-- Opening Marker --

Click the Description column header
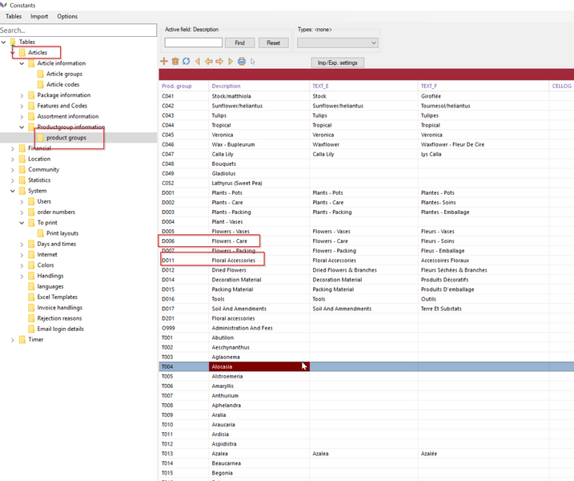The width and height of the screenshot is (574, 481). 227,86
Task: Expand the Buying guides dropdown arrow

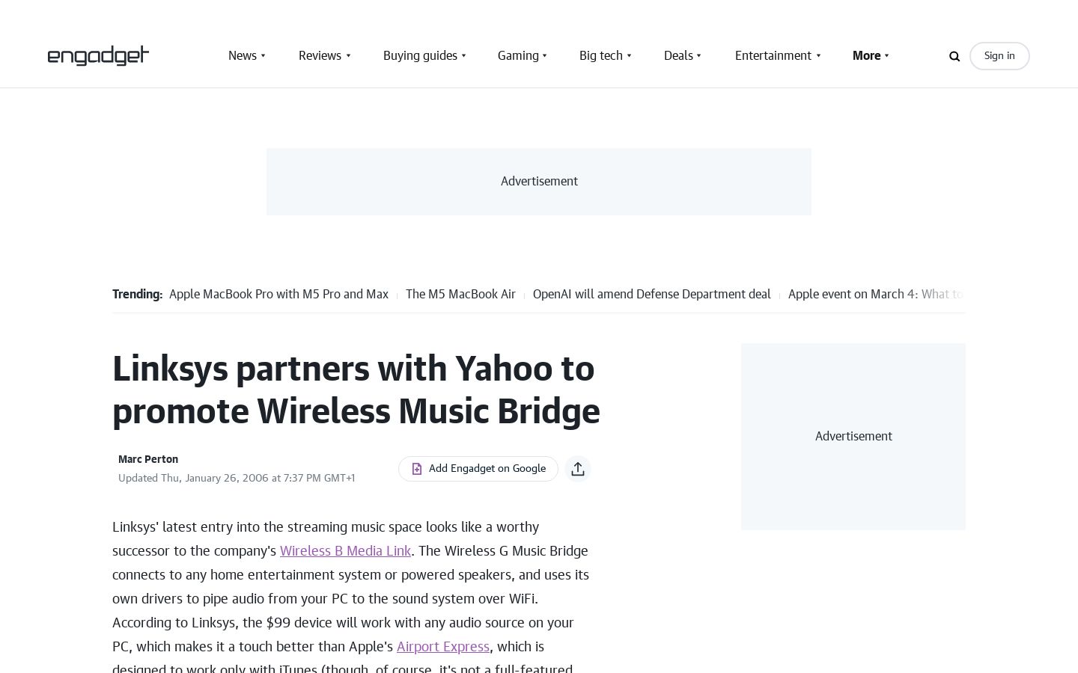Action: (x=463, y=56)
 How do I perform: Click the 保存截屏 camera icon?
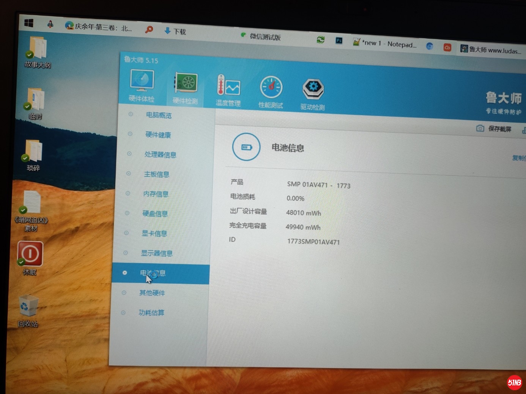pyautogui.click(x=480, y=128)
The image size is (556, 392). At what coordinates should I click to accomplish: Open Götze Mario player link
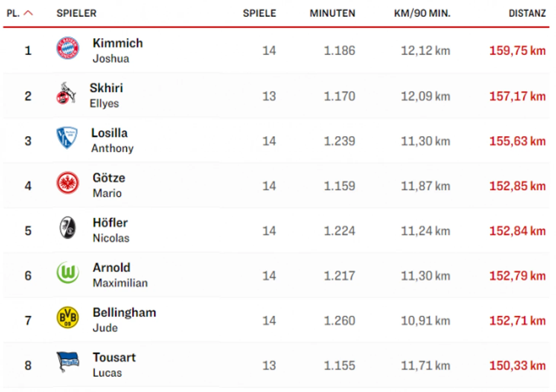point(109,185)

-- Closing Marker --

§ What is required:
Return all of the data exactly as written, and drop the pictures.

§ Task answer:
Click the Description column header
The width and height of the screenshot is (574, 481). 227,86
Task: Expand the Buying guides dropdown arrow

Action: (x=463, y=56)
 How do I perform: Click the 保存截屏 camera icon?
pyautogui.click(x=480, y=128)
The image size is (556, 392). At what coordinates should I click to accomplish: Open Götze Mario player link
point(109,185)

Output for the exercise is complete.